The Annual Report and Ongoing Employer Duties

POSH compliance is not a one-time policy adoption; it is a running set of duties. The two that are most often missed are the annual report and ongoing awareness.

Each calendar year the Internal Committee must prepare an annual report and submit it to the District Officer. The report covers the number of complaints received, the number disposed of, cases pending beyond 90 days, awareness or training programmes run during the year, and the nature of action taken. Separately, companies covered by the Companies Act must disclose the number of POSH cases in their annual board report.

The employer’s other standing duties under the Act include:

  • Display the penal consequences of sexual harassment and the IC’s composition at a conspicuous place in the workplace.
  • Organise regular awareness sessions for employees and orientation/skill-building for IC members.
  • Provide assistance if the woman chooses to file a criminal complaint, and treat sexual harassment as misconduct under the service rules.
  • Cause the inquiry to be conducted and provide the IC the facilities it needs to do its job.
  • Monitor timely submission of reports by the IC.
✅ Compliance Tip

Diarise the annual report deadline and at least one awareness session per year. The cheapest way to fail POSH is to constitute the IC once, then never train anyone or file a single report.

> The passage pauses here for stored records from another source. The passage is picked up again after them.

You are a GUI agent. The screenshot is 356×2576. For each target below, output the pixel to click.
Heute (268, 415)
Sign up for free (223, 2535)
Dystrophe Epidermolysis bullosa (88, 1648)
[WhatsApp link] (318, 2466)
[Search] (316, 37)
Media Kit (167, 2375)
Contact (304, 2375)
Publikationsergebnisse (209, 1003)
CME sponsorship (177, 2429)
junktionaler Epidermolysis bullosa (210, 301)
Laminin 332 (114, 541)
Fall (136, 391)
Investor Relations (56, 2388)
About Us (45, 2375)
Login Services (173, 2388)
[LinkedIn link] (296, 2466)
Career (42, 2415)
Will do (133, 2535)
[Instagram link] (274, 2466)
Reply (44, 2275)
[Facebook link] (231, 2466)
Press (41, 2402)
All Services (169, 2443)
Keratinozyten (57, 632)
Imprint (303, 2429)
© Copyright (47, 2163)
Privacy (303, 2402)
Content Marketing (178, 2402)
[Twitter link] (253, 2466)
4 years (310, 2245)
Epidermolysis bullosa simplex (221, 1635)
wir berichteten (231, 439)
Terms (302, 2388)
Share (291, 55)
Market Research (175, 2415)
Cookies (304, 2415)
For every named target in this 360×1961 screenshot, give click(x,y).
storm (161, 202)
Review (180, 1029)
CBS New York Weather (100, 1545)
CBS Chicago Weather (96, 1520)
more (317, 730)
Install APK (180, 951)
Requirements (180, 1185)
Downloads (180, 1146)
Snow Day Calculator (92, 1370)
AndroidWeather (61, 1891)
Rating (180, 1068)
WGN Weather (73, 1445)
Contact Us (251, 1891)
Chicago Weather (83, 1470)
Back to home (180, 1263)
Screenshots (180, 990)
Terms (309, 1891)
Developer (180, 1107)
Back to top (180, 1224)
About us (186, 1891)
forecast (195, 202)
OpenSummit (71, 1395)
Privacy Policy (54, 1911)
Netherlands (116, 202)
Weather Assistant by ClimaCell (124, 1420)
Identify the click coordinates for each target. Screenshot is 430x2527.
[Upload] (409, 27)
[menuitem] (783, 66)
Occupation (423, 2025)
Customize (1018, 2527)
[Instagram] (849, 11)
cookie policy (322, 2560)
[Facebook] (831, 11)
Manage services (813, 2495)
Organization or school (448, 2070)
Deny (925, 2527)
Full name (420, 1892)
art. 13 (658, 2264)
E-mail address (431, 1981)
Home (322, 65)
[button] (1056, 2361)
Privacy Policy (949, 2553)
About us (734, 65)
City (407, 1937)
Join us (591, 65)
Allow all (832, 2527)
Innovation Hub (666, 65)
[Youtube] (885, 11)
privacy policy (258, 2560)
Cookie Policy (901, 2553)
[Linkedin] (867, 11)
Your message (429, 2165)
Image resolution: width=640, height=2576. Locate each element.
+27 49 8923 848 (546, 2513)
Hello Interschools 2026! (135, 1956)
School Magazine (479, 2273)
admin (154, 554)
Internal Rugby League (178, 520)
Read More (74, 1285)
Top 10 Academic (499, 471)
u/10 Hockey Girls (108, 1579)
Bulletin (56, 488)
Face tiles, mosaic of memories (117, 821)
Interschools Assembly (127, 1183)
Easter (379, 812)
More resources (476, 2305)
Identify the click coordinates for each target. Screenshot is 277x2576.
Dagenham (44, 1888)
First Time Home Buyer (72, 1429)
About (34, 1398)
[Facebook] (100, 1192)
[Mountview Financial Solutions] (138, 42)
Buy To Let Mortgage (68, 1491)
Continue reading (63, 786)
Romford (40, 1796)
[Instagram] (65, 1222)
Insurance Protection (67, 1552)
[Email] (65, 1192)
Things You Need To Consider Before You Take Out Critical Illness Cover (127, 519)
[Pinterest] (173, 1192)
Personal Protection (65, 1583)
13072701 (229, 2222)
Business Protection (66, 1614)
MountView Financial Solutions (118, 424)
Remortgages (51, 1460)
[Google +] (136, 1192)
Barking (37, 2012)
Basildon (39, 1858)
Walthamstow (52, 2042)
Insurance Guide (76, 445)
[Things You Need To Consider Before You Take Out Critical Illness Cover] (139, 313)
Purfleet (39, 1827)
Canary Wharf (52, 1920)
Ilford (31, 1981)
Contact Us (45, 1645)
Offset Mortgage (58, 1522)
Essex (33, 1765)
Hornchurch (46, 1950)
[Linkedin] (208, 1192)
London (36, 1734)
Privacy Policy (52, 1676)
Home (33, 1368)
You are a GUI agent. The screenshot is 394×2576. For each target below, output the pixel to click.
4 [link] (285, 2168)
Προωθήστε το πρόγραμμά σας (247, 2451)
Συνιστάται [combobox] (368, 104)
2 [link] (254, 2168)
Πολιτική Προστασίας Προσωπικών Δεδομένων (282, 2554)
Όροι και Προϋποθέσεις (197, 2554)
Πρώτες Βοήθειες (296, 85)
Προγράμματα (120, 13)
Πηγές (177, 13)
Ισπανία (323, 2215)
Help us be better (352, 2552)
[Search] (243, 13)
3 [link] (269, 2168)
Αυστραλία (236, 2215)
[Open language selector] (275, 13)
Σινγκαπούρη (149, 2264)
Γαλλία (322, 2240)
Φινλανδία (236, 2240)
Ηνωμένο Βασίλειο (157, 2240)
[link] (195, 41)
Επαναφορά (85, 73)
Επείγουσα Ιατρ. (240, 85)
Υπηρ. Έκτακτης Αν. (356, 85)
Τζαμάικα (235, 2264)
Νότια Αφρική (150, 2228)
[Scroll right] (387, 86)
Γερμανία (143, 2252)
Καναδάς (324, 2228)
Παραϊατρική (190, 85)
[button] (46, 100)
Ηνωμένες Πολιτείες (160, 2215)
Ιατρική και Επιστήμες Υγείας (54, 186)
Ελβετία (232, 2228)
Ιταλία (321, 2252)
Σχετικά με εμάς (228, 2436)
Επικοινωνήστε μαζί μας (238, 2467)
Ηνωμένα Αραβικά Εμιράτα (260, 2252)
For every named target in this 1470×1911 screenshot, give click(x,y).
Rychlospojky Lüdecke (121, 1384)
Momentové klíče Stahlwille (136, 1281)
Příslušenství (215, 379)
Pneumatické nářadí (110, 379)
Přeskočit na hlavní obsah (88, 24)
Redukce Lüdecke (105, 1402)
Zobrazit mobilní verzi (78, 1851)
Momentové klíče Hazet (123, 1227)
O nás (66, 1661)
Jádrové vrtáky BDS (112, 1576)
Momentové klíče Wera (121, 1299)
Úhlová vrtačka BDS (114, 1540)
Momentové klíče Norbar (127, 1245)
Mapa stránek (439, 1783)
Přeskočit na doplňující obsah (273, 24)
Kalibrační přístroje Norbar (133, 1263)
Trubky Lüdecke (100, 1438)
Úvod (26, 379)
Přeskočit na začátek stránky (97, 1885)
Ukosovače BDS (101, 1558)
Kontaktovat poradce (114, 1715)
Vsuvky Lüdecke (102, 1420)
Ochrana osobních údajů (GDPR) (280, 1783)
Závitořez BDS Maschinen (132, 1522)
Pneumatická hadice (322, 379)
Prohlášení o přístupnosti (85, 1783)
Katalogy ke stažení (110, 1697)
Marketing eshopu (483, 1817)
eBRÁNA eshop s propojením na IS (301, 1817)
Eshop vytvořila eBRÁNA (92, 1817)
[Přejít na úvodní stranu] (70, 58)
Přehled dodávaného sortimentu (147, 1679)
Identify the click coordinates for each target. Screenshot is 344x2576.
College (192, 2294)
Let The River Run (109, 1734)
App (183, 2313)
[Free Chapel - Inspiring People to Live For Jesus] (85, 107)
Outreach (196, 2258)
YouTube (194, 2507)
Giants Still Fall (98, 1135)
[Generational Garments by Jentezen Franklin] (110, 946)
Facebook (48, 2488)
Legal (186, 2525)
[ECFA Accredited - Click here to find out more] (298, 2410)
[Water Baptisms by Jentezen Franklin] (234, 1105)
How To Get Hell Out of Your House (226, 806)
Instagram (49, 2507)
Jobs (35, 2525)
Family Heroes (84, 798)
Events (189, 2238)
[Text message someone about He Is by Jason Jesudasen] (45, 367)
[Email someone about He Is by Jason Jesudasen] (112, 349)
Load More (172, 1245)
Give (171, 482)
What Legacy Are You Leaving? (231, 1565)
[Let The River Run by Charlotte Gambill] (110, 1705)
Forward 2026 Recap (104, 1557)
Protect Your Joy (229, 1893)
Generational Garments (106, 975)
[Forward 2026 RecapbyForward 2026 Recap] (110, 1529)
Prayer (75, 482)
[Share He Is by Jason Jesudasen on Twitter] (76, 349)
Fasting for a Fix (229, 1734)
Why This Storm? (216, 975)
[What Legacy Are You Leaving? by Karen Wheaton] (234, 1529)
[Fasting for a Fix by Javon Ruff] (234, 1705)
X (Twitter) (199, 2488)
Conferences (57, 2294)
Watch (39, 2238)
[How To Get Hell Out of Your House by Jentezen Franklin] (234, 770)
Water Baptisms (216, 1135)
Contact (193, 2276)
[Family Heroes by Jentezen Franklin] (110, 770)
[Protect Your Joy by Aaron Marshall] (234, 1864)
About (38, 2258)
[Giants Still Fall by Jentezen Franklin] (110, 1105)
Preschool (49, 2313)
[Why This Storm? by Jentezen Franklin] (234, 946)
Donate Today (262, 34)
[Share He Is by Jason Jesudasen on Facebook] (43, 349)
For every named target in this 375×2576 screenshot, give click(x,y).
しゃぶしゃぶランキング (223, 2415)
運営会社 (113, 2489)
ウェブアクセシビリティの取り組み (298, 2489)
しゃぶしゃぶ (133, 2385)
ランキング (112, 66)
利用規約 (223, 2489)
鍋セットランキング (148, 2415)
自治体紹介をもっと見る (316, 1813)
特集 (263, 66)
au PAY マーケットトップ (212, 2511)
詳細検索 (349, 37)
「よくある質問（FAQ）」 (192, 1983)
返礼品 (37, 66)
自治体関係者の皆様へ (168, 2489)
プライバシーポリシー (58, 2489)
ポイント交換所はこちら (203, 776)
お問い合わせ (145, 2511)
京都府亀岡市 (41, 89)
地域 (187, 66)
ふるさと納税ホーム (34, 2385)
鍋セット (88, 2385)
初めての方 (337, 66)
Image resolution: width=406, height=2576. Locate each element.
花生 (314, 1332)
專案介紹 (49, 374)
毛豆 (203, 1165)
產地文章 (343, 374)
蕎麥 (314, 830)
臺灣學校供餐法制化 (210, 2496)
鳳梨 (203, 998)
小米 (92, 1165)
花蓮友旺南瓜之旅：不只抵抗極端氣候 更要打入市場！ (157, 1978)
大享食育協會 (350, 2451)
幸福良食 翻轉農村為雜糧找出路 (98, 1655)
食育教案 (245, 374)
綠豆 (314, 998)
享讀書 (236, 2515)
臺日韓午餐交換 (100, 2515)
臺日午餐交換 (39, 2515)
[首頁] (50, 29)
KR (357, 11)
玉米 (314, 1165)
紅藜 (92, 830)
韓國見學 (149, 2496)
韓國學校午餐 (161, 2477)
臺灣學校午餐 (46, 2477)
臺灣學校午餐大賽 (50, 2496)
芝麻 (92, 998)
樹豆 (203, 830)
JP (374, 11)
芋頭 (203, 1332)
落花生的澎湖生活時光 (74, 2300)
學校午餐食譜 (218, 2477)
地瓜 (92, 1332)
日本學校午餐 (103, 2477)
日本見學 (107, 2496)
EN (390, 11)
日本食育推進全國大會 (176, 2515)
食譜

Penalties for POSH Non-Compliance

The statutory penalties look modest but the consequences are not. An employer who fails to constitute an Internal Committee, does not act on the IC’s recommendations, fails to file reports, or otherwise breaches the Act faces:

  • A fine of up to Rs 50,000 for the first offence.
  • Double the penalty for a repeat offence, plus possible cancellation of the business licence or registration and de-registration.

The bigger exposure is commercial and reputational. POSH compliance status, the IC composition and the annual report are standard items in investor and acquirer due diligence, in large-customer vendor onboarding, and in any HR audit. A gap here can delay a funding round or a sale, surface in employment litigation, and damage the employer brand. Treating POSH as a Rs 50,000 risk badly understates it.

💡 Memory Hook

The fine is small; the deal risk is not. A POSH gap rarely costs you Rs 50,000, but it can cost you a term sheet.

How to Implement a POSH Policy: Step by Step

If you are starting from zero, here is the order of operations to get from no policy to fully POSH compliant.

1

Draft and adopt the policy

Start from a compliant template (download ours below), tailor the names, locations and reporting lines, and get it approved by the board or management. Communicate it to every employee and add it to the onboarding pack.

2

Constitute the Internal Committee

At 10+ employees, appoint the Presiding Officer, two employee members and one external member, ensuring at least half are women. Issue a formal order naming the IC and its three-year term.

3

Display, train and communicate

Put up the penal consequences and IC details where staff can see them, run an awareness session for all employees, and give the IC members orientation on how to conduct a fair inquiry.

4

Run the process and file the report

Handle any complaint within the 3-month filing and 90-day inquiry windows, keep records confidential, act on IC recommendations within 60 days, and file the annual report with the District Officer each year.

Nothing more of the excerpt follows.